◆ **Saved entries**:

+ + + +

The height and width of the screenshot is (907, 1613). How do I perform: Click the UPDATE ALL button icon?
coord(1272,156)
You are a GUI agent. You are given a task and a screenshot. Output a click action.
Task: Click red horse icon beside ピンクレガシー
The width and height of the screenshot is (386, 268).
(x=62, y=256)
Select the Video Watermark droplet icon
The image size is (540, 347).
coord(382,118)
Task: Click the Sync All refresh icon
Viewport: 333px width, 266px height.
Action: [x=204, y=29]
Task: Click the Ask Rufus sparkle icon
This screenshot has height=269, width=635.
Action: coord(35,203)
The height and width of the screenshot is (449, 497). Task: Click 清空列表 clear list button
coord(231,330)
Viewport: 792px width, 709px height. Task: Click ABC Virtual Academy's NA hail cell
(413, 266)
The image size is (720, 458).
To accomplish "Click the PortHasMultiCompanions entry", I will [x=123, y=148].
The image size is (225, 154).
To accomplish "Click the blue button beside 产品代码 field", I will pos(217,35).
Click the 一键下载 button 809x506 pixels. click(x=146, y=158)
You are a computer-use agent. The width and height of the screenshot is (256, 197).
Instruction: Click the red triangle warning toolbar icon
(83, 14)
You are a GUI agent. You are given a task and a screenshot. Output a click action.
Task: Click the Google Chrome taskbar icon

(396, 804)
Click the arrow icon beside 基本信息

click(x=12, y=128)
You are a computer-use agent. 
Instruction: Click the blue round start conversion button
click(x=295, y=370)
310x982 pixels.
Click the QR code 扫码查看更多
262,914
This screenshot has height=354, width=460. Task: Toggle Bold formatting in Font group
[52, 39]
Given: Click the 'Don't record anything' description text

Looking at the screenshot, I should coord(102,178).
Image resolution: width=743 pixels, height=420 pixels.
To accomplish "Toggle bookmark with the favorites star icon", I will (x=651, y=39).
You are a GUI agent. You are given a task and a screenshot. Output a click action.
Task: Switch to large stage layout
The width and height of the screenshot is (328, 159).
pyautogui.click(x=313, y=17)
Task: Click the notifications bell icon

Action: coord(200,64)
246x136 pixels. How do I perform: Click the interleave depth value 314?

+ + + +

What you return should consist solely of the lines from the one containing "310x982 pixels." through the end of the entries above, reproduced exactly.

310x982 pixels.
Click the QR code 扫码查看更多
262,914
This screenshot has height=354, width=460. Task: Toggle Bold formatting in Font group
[52, 39]
Given: Click the 'Don't record anything' description text

Looking at the screenshot, I should coord(102,178).
Image resolution: width=743 pixels, height=420 pixels.
To accomplish "Toggle bookmark with the favorites star icon", I will (x=651, y=39).
You are a GUI agent. You are given a task and a screenshot. Output a click action.
Task: Switch to large stage layout
The width and height of the screenshot is (328, 159).
pyautogui.click(x=313, y=17)
Task: Click the notifications bell icon

Action: coord(200,64)
246x136 pixels. How do I perform: Click the interleave depth value 314?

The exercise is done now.